I can talk to people, if people start talking to me first. I am bad at starting conversations. Really bad at starting conversations. It's one of the reasons why I harmonize good with people that talk a lot.
Getting spoken over when you already barely talk has to be one of the feelings of all time.
The worst part about having mainly extroverted family members is that I HAVE TO TALK LIKE THIS just so they can hear me because my normal voice is too quiet for them.
Omg real i'm literally the same. Something i get a lot is "You're basically invisible." And i've learned to take that as a compliment.
What an amazing first long form video to come out with - I grew up quiet myself, but then basically got bullied/also FORCED out of it (for better or for worse). Definitely agree that you've got time to grow comfortable into your skin, however it may be. GREAT STUFF!!!
Oh, no. I'm like that one quiet girl. I've always assumed that my presence alone was irritating, that I hadn't considered the possibility of me hurting others because of my inability to socialise
The "being ignored part" is so painfully relatable. I'm not that good with starting conversations, but I try my hardest to get some healthy interaction going. I even try to figure out the person's interests so they are more likely to react to the conversation starter. But when all I get is some bland "yeah" with no follow-up, or some grunts, or a shrug, or complete silence, it feels like a punch in the guts. Like my efforts of socializing are not even getting acknowledged. And that hurts. I may not be the best at conversation, but I'm at least trying, and while I may take the initiative to start one, there is so much I can do to get it going. It takes two to tango.
Being quiet for me means security. You're safe if no one knows what to talk about you, they will create false rumors but it's up to them, no biggie. I avoid to talk personal stuff to keep my peace. And mainly, the way they talk and what they talk doesn't match with me so it's better to be left out than join their conversation. Observant and cauttion are two of my companies. :face-red-heart-shape:
This is very me… shy ppl things😭I’m trying to be more social tho
This is very relatable to me, being shy and possibly socially awkward. Around people I don't know, I feel lost or left out and I'm terrible at starting conversations with them. It's difficult, but I'm trying to get better at that, even if it's just a little.
Being OK with being quiet is a cheat skill It's really good
I've always had the problem where, even among friends and family, I can't really think of something to talk about. I'm painfully aware of the awkward silence, but I just can't do much about it.
I'm loud with my friends but also really quiet. Most of my friends are my friends because they talked to me first. It gets really difficult now that I'm older because I get flack for being quiet. One of my relationships is becoming strained because I remained the same, while they changed and became more social...So I definitely relate to the part where your friend became friends with someone you don't like.

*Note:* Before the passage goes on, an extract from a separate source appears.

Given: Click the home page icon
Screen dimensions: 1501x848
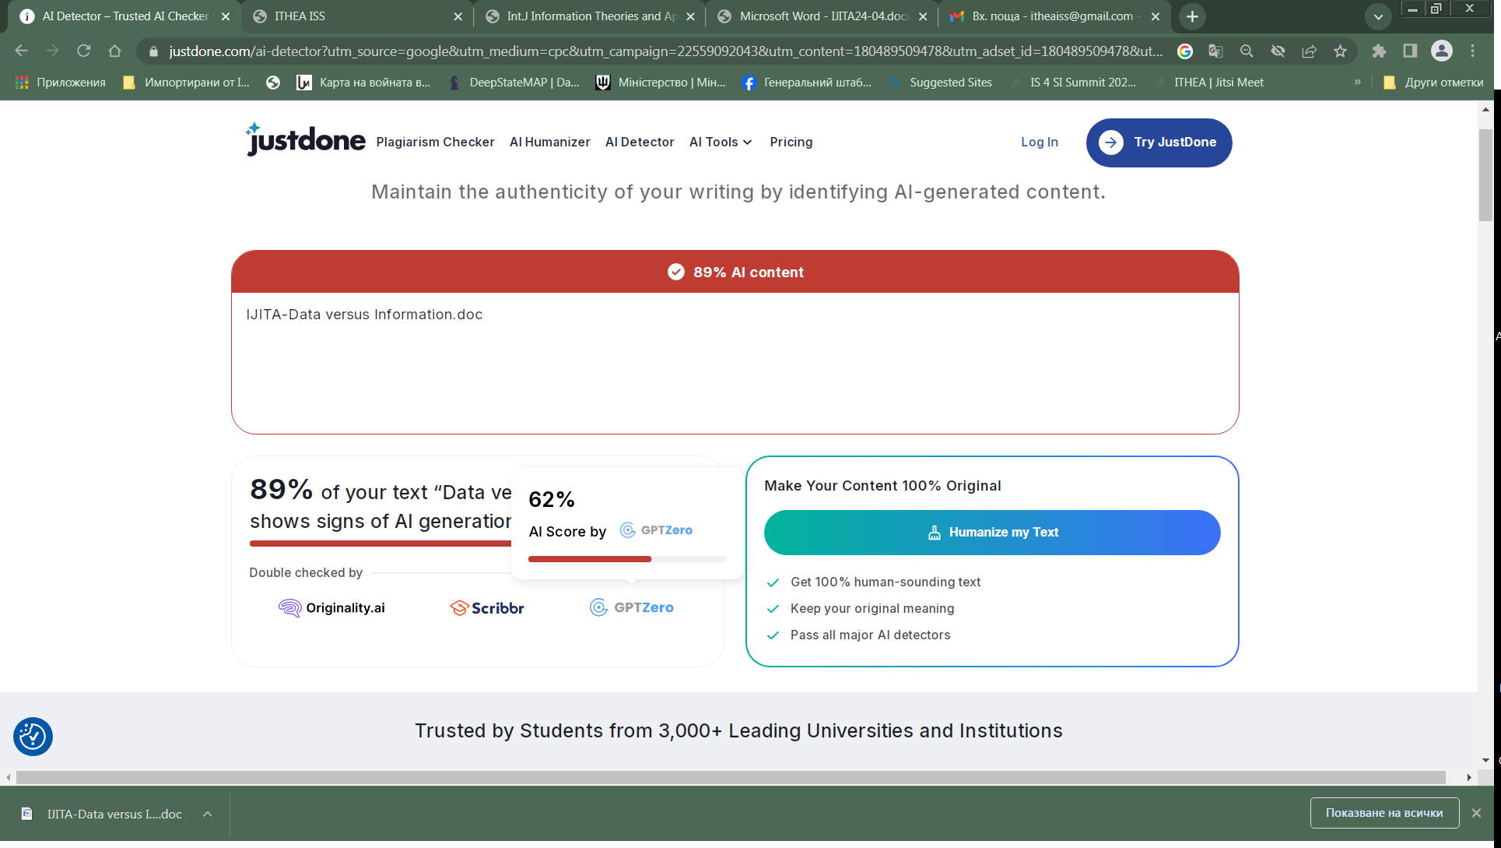Looking at the screenshot, I should tap(114, 51).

i was the same, probaly because of my autisme and ADHD and sometimes feel like being someone whos quiet made me miss a lot of life lessons
I wish there were instructions to social interractions. You just have to talk to people. How?! Looking back I was always the third weel in the group. I almost feared to be alone with one of them cuz then ill have to continue the conversation. Why we have social needs anyway 😭
Cute artstyle.
10:31 There is a very big difference between “quiet” and “antisocial”

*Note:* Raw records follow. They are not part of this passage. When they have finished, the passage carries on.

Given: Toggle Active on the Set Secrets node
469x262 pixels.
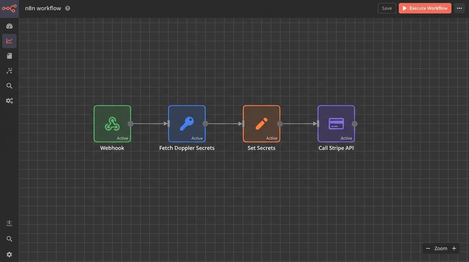Looking at the screenshot, I should coord(272,138).
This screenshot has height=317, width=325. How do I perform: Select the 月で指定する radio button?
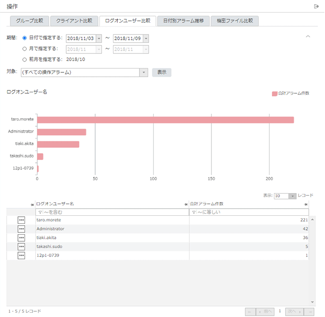[25, 48]
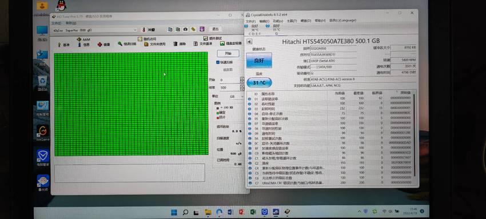Open the Erase tab with trash can icon
This screenshot has width=486, height=219.
(180, 44)
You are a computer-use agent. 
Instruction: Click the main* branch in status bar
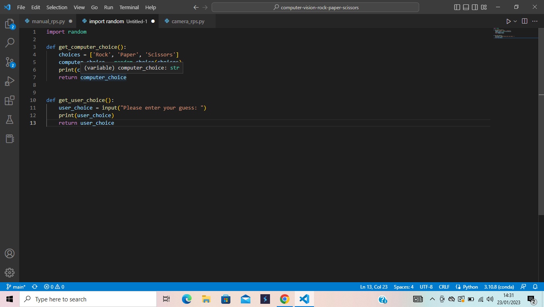coord(16,287)
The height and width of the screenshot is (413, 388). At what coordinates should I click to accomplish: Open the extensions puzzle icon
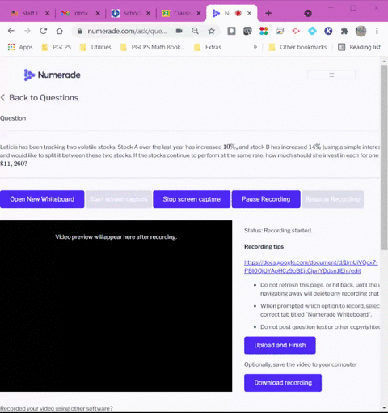[344, 31]
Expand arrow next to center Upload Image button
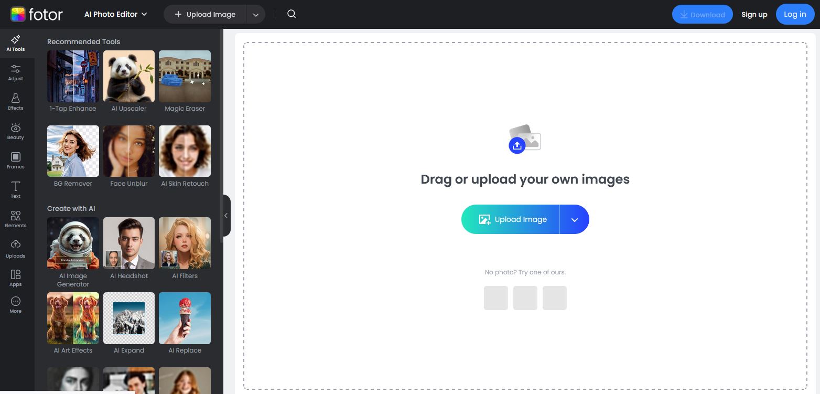 575,219
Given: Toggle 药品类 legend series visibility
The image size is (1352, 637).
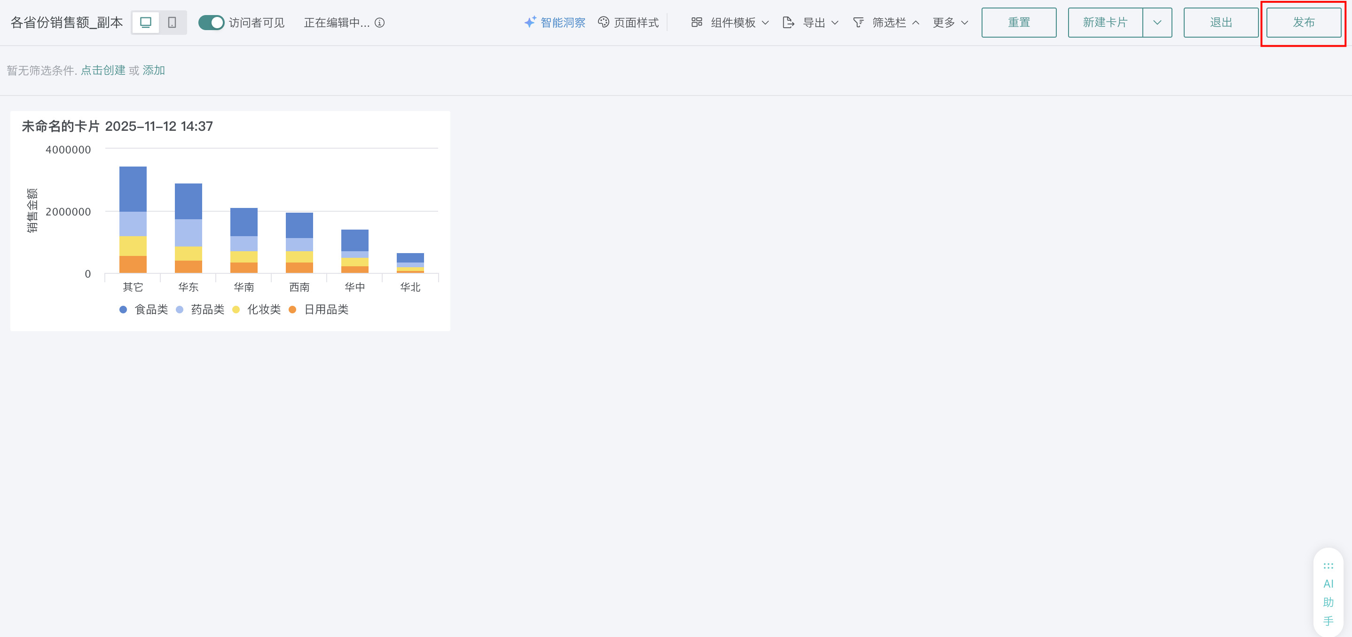Looking at the screenshot, I should point(201,309).
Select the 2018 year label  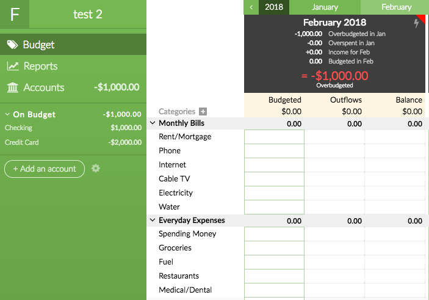point(274,7)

As a quiet person and an ambivert, it's actually quite frustrating having to go up to someone to fulfill my sosial needs... I have to go to a different friend circle every 5 minutes or something just to feel right. Anyway,you did well figuring yourself out.Good Work🎉
Interesting point. I'm also a pretty quiet person. People who don’t know me usually think I look bored, angry, or cold — but in reality, I’m actually kind and warm once you get to know me The funny part is: when I have to present something in front of a group (classmates, friends, etc), I feel super anxious — sweaty hands, pulse at 120, hard to breathe… all that. But the moment I actually stand in front of them and see their faces — weirdly enough, I feel a huge relief. Like, I’m still scared, but also calm as hell somehow Also, you mentioned not feeling comfortable presenting in front of strangers. For me, it’s literally the opposite. I remember one moment so clearly. Back in high school, I joined the drama club. My voice is really quiet, so that was already a challenge. But here’s the thing — performing in front of friends and family was 100x harder than acting in front of 150 complete strangers. At 17 I kinda realized… I don’t really care what random people think. But I do care about embarrassing myself or “acting weird” in front of people I know. Isn’t that strange?